O pensamento de Hobbes se coloca em evidência na história da filosofia como uma teoria de caráter profundamente racionalista. Devedor das idéias de seu tempo, ele constrói uma teoria que traz consigo aspectos marcantes de sua época tais como o racionalismo, um forte apego à geometria, ao método dedutivo, à física de Galileu etc. Em sua obra, podemos notar também a presença dos ideais filosóficos políticos que surgem no bojo do período moderno, tais como o pensamento elaborado pelo francês Jean Bodin, o inglês Tomas Morus, Hugo Grócio, Maquiavel, entre outros, que já no século XVI, surgiam com grande apelo.

Hobbes edifica, desta forma, uma teoria do Estado que possuirá suas bases fundadas em alguns dos aspectos salientados por esses autores. Deste modo, buscará elaborar um modelo mecanicista e materialista que possa dar conta de uma construção que abarque “todo o lugar no homem”.

Nesse trabalho, buscaremos, no entanto, enfatizar não o aspecto precisamente político-jurídico de suas obras, ao menos não diretamente, mas teremos sim, como eixo central, o objetivo de investigar outro aspecto da construção do homem, a saber, as paixões. Por conseqüência, indiretamente, abordaremos em alguns momentos questões de relevância para o modelo de Estado proposto por Hobbes, isto é, enfatizaremos a presença das paixões no homem, e a partir daí, suas implicações na formação do Estado civil.

O modelo de homem tal como entendido por Hobbes, assemelha-se á uma máquina, cujo funcionamento resulta de um encadeamento gerado a partir da incidência de movimentos externos (agente) que provocam movimentos internos (paciente). Nesse sentido, é que podemos entender a caracterização exposta acima de que o mecanicismo ocupa um lugar central no estudo da composição humana (antropologicamente falando). 

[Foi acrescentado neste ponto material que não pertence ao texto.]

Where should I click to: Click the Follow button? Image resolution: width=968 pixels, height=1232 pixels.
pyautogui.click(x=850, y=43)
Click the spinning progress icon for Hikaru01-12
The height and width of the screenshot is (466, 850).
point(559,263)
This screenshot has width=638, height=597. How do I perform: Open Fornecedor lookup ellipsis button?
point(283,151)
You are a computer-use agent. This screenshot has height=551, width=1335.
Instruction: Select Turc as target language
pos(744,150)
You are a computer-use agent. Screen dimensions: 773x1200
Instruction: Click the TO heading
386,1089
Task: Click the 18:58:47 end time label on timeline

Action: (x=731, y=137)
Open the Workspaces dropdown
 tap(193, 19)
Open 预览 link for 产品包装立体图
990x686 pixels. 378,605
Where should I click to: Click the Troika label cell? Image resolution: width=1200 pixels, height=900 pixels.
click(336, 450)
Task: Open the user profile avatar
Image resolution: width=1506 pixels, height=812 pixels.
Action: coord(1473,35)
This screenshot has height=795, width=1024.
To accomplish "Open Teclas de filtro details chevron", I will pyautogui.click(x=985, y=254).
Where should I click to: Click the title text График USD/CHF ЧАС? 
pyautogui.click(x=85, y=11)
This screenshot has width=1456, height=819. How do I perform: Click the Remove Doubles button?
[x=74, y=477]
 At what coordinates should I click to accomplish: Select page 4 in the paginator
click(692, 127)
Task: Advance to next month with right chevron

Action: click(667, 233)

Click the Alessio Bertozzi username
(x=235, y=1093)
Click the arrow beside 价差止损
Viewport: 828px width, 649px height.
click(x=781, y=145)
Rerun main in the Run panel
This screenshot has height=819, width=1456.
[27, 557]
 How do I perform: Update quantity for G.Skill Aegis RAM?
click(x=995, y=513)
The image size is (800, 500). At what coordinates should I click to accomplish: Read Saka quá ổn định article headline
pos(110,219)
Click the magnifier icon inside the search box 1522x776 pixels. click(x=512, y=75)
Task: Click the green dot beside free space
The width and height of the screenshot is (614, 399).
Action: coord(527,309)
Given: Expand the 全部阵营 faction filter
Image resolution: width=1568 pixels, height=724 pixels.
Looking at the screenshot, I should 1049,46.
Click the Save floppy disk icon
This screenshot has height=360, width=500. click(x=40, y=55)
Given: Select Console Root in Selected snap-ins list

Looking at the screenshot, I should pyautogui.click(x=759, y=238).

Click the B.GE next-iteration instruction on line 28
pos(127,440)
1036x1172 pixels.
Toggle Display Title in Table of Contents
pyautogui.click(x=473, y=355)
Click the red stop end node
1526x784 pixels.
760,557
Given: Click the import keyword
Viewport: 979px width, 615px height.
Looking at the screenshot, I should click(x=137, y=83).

Entretanto, antes de nos determos nesse processo de formação das paixões se faz necessário alguns esclarecimentos.

É através da sensibilidade que o homem obtém conhecimento acerca de tudo o que lhe cerca. A sensação é trabalhada como uma “ilusão originária, causada pela pressão, isto é, pelo movimento das coisas exteriores nos nossos olhos, ouvidos e outros órgãos a isso determinados” (HOBBES, 1983).

Através da sensação é que conseguimos entender o que chamamos movimentos internos e movimentos externos. Porém, para esclarecer esses dois termos citados (movimentos internos/ movimentos externos) é necessário antes nos remetermos ao que vem a ser movimento.

Para tentar elucidar a questão buscaremos auxílio nos escritos de Hobbes que caracterizam sua Filosofia primeira, ou seja, aquela que explica a realidade última da natureza humana.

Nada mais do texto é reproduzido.